ART iT: We had talked at the beginning about constructing images, or thinking about constructing images, so is this interest in time-form a different line of investigation from the works that deal more explicitly with human expression?

BV: I don’t know. At a certain point the works I was making became deeply connected with people, with humanity. As I mentioned, I lost my mother at the beginning of the 1990s and my father at the end of the 1990s, and those two events were disturbing and difficult to deal with. I realized how serious everything is. I realized that the life force is very fragile, and it changed my whole awareness of my experience in the world and what I can expect in the future – which is death – and my work came to be about people dealing with experience and what that means.
After The Reflecting Pool, there was also a body of work that focused on nature. I did a major, hour-and-a-half long piece on animal consciousness, I Do Not Know What It Is I Am Like (1986), for which I spent time with a herd of buffalo in Wind Cave National Park in South Dakota. I was trying to figure out what sentience is.

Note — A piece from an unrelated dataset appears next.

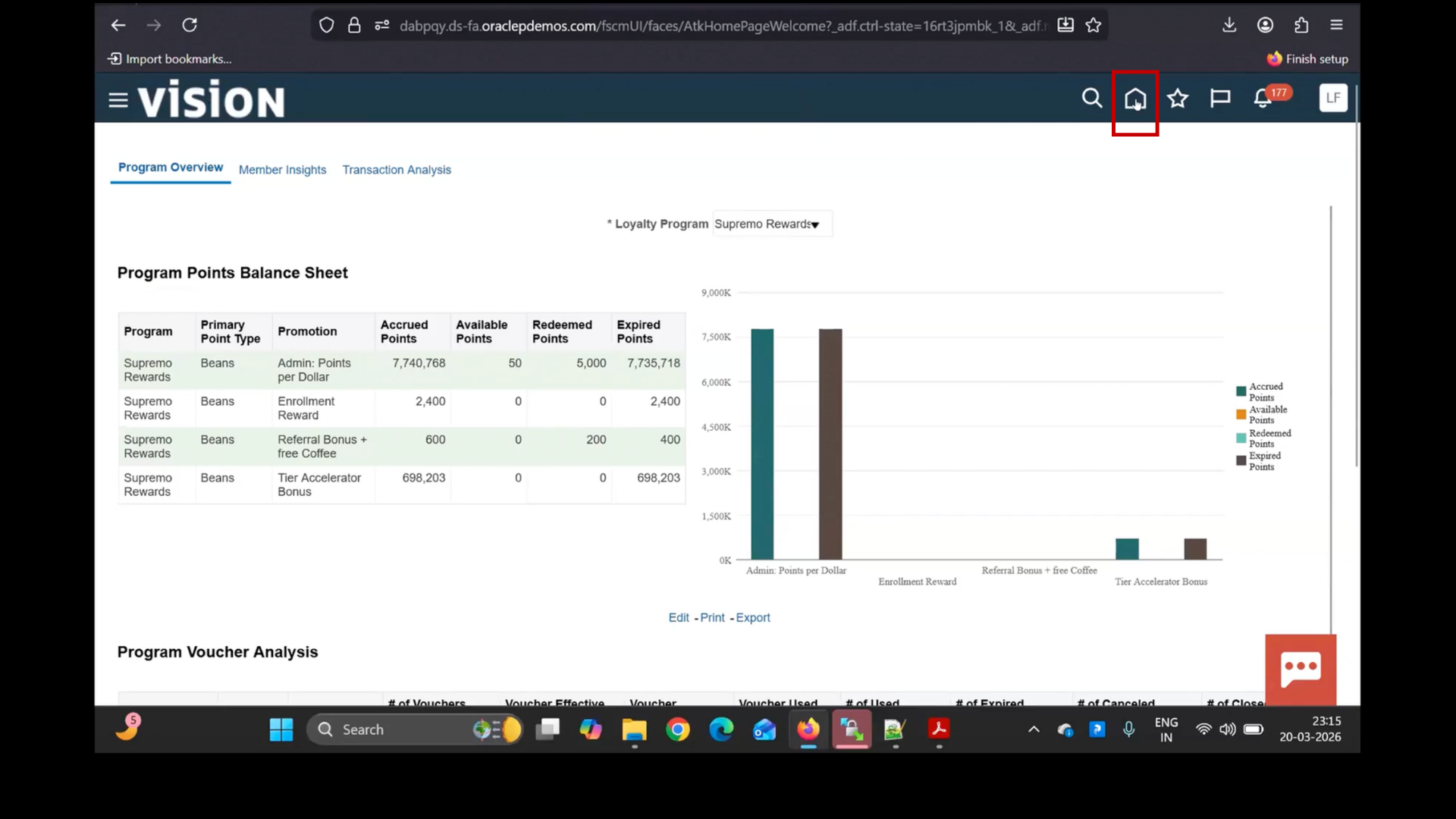1456x819 pixels.
Task: Open the search icon in Vision header
Action: tap(1091, 99)
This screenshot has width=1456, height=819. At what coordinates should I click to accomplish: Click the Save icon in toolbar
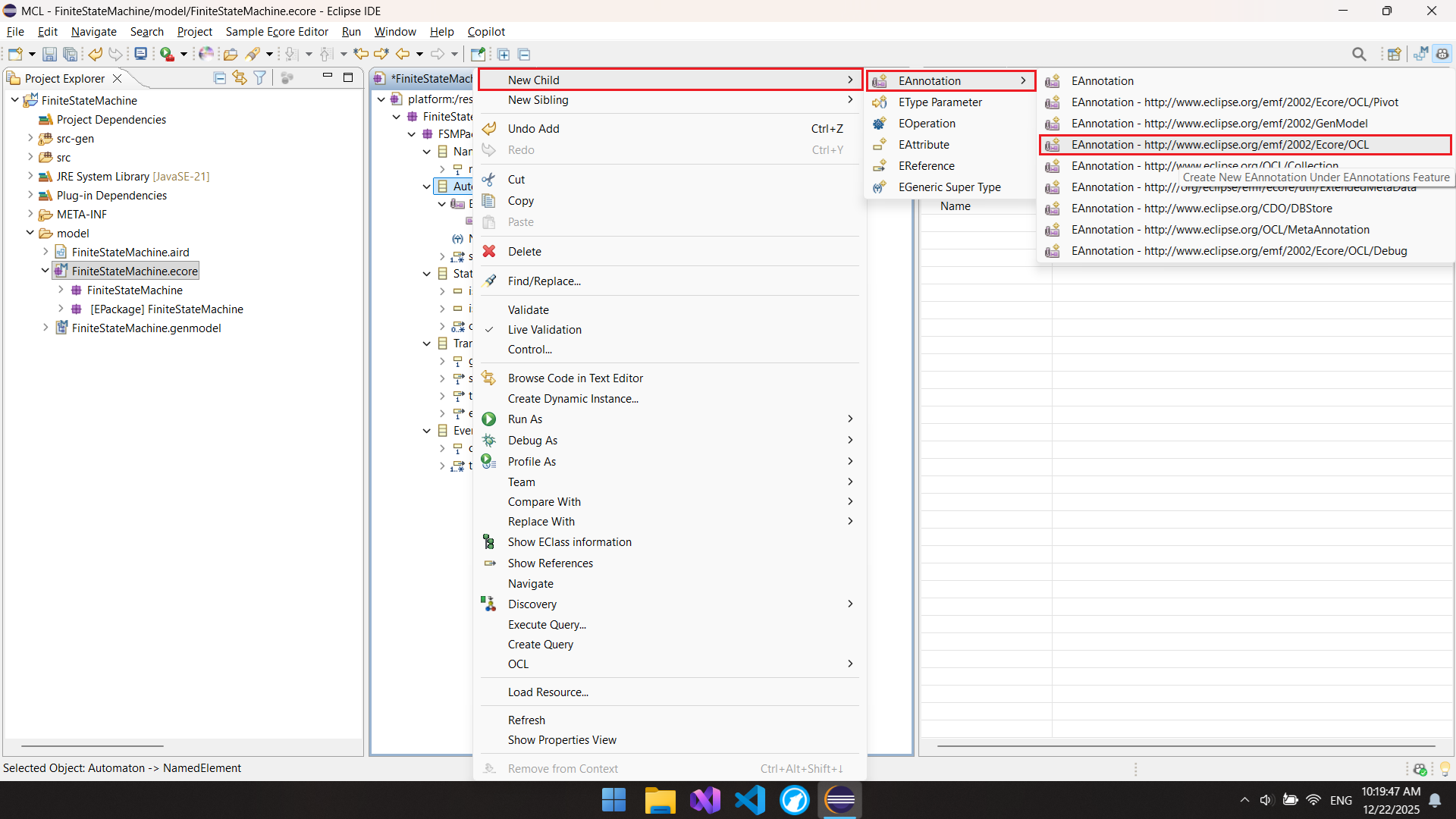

When I started those works with myself or other people sitting in front of the camera and looking, I was actually exploring that without realizing what I was doing. What is consciousness? How can you experience the world? How do you reflect on it? How do you process it?
All that built up to recognizing that animals can think and see and have primitive emotions, which got me interested in animals and what they might be seeing and thinking. That was very important to do because it brought me out of the human mode and into visualizing or comprehending what life might be for other sentient beings. The Buddhists say that anything that has a life force is sentient, while the ancient Greeks thought stones could be alive. The question they asked was, what is alive and what is not alive? Whereas later Western culture comes along and asks, what has a mind? But then what is awareness? What is that point where you enter awareness, and what is that point where it disappears? When does something become an object? Sometimes it’s not so clear.